Não me estou a referir a professores em visitas de estudo ou a rebanhos de amigos em noites de santos populares. Estou-me a referir a pessoas que fecham a porta de casa e pensam isso, que apertam os cordões dos sapatos e pensam isso, que colocam uma garfada de arroz na boca e pensam isso, que assoam o nariz e pensam isso.
Não tenho a veleidade de pensar que sou o único, mas duvido que este seja um sentimento comum a toda a humanidade.
Quando queremos referir algo indefinido somos simplificadores. As coisas que se escrevem no género feminino são coisas e as coisas que se escrevem no género masculino são coisos, logo a indefinição vem da linguística. As pessoas têm um nome, mas mesmo este tem momentos em que para os outros oscila entre coisa e coiso (com c maiúsculo) e apenas o nome não define alguém.
Quando falta alguém, o tal alguém indefinido, procuramos achar um nome, mas esse nome nem por isso preenche o vácuo.
Este vácuo, não o enquadro só ao contexto romântico do falta-me alguém para amar, ou da amizade do falta-me alguém para conversar. É um vácuo generalizado, que nos transmite apenas que na nossa vida nos falta alguém.
Quando há fogo falta-nos um bombeiro, quando há doenças agudas, um médico, quando há fé e crise, um padre. Mas e quando não há nada, nada de excepcional? Quando os dias correm na sua tonalidade cinzenta pintalgada de cores alegres? Quem é que nos falta?

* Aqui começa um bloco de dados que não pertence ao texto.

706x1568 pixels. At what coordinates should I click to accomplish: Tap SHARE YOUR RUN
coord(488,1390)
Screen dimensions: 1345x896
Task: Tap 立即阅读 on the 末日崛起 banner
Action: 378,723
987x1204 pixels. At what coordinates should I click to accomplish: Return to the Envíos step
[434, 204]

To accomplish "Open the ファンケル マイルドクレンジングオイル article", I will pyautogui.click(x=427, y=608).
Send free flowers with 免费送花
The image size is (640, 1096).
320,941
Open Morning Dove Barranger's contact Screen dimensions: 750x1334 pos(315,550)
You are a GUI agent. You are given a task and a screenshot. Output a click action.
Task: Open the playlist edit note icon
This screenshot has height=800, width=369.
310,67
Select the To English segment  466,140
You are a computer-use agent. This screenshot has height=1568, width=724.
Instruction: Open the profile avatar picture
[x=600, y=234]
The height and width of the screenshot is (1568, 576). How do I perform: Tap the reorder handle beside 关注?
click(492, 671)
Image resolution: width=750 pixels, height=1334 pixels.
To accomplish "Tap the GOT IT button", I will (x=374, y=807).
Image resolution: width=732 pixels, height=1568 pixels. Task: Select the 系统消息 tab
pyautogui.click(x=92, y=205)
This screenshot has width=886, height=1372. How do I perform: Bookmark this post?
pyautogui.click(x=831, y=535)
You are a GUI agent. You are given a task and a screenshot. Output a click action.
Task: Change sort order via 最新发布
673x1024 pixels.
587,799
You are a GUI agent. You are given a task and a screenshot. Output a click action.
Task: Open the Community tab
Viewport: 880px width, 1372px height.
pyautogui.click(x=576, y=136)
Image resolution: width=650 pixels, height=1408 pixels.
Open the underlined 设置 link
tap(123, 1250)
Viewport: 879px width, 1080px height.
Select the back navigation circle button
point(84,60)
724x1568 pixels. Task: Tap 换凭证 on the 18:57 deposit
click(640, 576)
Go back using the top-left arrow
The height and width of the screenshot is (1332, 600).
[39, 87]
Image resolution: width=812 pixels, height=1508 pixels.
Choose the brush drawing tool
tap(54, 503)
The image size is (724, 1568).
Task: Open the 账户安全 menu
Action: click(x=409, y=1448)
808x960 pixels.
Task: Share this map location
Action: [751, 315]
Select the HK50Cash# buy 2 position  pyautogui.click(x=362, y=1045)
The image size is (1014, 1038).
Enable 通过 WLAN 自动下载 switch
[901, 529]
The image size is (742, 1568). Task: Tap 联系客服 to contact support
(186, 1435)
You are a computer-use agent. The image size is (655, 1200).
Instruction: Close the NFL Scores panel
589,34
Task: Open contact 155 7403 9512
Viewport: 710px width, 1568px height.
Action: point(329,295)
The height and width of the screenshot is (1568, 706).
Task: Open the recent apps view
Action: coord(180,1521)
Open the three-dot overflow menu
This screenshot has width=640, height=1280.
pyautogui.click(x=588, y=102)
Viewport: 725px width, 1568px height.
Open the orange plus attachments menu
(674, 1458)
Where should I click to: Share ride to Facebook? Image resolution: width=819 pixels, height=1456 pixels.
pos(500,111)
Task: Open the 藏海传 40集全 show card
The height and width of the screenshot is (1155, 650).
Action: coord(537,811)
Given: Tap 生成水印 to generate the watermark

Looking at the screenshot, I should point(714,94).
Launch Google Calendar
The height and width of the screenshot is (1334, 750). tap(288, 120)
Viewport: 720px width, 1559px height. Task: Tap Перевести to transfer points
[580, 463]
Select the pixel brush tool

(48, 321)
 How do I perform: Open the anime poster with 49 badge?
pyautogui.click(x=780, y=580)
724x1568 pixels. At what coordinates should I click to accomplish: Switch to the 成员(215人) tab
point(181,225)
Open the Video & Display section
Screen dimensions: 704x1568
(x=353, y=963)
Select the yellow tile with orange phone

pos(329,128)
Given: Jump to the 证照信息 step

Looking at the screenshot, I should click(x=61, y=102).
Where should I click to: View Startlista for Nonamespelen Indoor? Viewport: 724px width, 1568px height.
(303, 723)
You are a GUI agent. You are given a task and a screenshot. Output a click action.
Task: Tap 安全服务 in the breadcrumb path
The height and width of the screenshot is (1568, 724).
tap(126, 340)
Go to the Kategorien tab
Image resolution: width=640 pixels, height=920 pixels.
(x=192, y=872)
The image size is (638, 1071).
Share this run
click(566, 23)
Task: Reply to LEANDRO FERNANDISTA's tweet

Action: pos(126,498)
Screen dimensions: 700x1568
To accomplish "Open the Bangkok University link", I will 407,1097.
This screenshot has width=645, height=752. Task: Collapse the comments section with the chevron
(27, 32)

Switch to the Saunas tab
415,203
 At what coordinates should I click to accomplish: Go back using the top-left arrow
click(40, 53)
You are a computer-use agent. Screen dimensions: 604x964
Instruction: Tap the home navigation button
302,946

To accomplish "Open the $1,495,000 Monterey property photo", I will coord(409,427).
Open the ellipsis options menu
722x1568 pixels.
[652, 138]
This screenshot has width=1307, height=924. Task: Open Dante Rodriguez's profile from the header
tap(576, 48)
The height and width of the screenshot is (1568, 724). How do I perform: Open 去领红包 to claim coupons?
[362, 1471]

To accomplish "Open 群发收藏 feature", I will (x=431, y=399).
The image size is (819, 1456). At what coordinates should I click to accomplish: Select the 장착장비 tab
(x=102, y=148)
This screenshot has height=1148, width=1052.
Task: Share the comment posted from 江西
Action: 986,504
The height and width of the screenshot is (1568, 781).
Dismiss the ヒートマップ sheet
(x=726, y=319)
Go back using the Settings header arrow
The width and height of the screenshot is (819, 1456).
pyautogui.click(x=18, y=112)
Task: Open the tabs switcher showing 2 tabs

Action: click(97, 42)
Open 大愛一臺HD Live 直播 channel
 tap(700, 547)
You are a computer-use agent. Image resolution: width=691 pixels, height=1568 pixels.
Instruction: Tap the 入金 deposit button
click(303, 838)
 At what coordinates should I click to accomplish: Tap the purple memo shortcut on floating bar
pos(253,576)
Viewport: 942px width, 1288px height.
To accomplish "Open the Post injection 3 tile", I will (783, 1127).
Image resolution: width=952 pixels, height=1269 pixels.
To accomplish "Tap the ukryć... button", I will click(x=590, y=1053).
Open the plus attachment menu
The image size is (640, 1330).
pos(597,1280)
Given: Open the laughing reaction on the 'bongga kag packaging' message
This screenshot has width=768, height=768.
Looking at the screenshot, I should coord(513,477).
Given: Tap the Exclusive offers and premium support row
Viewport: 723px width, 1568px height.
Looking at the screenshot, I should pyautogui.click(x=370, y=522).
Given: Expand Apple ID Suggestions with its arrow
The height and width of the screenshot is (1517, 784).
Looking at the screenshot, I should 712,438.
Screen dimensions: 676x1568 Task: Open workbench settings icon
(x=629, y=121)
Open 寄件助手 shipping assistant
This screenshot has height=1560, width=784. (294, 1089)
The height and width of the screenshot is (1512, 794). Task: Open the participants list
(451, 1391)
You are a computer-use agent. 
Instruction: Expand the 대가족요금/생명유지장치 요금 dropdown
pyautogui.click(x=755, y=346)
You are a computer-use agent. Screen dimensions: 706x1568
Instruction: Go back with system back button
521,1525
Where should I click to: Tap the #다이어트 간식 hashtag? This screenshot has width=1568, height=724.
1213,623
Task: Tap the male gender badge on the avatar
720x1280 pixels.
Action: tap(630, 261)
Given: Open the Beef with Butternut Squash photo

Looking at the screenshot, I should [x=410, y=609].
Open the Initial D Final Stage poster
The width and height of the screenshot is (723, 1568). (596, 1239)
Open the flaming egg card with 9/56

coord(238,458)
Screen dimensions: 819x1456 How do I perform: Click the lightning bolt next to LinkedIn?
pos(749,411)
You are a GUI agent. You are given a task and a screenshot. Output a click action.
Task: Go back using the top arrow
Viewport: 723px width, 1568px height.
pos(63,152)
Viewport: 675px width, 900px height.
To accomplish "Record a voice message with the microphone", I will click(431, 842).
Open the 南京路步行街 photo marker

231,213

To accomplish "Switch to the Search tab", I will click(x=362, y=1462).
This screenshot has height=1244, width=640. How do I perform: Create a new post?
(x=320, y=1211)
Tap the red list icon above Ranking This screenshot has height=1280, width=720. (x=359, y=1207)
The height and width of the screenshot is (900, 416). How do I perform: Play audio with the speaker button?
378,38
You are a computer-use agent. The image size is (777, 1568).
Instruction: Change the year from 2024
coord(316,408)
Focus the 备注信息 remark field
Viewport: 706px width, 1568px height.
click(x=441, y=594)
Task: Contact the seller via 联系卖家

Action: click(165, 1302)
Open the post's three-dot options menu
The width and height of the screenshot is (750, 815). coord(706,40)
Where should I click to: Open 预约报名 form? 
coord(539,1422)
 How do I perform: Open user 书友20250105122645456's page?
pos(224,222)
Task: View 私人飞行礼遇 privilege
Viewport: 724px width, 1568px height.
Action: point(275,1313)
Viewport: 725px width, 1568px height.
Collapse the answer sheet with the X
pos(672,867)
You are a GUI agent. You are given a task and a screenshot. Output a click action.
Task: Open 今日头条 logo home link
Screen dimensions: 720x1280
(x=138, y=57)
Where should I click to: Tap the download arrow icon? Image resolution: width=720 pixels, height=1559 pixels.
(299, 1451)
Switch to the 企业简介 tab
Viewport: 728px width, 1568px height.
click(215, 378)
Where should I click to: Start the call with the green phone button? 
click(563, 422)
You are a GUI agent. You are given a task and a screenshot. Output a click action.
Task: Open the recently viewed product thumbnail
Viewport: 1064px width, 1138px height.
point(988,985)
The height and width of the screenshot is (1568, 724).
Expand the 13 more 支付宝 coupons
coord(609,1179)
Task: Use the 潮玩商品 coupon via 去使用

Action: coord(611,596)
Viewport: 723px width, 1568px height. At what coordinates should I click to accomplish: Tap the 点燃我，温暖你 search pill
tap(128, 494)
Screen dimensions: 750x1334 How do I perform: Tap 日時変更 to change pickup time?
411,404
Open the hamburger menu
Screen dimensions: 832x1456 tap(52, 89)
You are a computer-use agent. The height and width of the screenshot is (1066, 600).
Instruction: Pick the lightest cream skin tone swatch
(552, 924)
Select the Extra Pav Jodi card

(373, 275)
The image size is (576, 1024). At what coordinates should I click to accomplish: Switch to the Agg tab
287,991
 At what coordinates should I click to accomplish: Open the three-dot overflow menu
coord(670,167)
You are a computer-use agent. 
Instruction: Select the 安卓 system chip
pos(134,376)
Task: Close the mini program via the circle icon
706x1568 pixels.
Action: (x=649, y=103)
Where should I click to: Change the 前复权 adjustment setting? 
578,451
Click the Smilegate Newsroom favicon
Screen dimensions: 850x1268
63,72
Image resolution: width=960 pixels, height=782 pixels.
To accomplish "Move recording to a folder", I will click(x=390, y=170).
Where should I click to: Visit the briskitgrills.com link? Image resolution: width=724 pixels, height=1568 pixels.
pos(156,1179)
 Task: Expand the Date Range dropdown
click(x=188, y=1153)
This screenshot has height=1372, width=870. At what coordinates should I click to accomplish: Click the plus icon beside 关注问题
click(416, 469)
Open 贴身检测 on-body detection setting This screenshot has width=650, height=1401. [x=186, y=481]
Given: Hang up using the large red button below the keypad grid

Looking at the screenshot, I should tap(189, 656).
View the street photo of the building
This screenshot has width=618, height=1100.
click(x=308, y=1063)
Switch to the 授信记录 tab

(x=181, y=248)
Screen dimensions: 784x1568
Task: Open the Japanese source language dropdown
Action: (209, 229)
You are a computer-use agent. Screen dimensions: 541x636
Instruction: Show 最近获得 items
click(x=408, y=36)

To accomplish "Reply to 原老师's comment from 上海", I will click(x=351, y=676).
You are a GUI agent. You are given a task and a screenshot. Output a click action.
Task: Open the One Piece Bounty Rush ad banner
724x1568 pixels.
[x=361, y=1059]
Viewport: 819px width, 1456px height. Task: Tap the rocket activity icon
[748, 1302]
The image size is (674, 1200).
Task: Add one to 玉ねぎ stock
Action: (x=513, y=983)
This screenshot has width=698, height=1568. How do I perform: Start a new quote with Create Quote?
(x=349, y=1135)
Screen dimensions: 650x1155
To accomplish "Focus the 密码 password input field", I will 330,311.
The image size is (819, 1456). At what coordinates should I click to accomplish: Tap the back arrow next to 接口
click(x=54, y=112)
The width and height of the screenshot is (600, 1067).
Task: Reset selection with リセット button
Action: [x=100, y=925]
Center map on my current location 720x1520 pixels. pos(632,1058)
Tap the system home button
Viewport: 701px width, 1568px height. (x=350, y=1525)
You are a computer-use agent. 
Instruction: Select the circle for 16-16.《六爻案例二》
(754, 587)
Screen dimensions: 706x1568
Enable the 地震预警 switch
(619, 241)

Parece que estamos a jogar ao “Quem é quem?” viciado porque não sabemos o nome, nem o local semântico ao qual associar. Qual “Cavaleiro Inexistente” inexiste-nos em tudo excepto na sua apenas definível presença.
Poderia ser sufocante, mas não é, assim como provocar paranóia, mas não o faz. Pode até ser visto como positivo porque a ausência é sempre um factor que alimenta a esperança, esse bichinho cheio de apetite que funciona como motor.
Uma das vezes em que senti essa ausência foi num sonho. Estava algures numa cidade balnear e estava com quase toda agente que conheço e com quem costumo estar. Ia falando com este ou com aquela. A dada altura apercebemo-nos todos que em acontecimentos que recordávamos havia mais um de nós:
- Eu, o Artur, o Diogo e “ele” fomos ao café.
De nenhuma maneira conseguimos saber quem era ele. Não sabíamos o nome, apenas tínhamos a informação acerca do género (neste caso masculino), não sendo, apesar disso, possível defini-lo sequer como o Coiso. De resto tínhamos apenas a sensação de que preenchia os espaços em branco deixados, não pela nossa memória, mas por nós mesmos. Chegava-nos ao corpo a impressão de que “ele” tinha as características que todos tínhamos e todas as que gostaríamos de ter. Toda esta informação não nos permitia ser mais definidos porque as perspectivas que temos de nós próprios e das nossas expectativas varia entre cada um. Seria, talvez, uma “folie a deux” partilhada por todos. Não existia em nós a ideia bacoca de sermos todos e o nosso espírito de grupo, ou do um mais um igual a três, ou a ideia de deus, anjo ou demónio. Sabíamos que estava lá, só não sabíamos quem, nem como, nem porquê?
Apesar da confusão do sonho acordei bem-disposto e com as ideias organizadas. Não sou pessoa de acreditar no destino, intuição, premonição ou qualquer coisa parecida. Mas passei a acreditar que temos definitivamente espaços vazios que muito raramente se manifestam e ainda mais raramente se preenchem.
Lembrei-me ao acordar que conheci pessoas que vieram preencher esses espaços previamente manifestados. E normalmente só me apercebo disso quando o vácuo regressa com a oclusão dessas mesmas.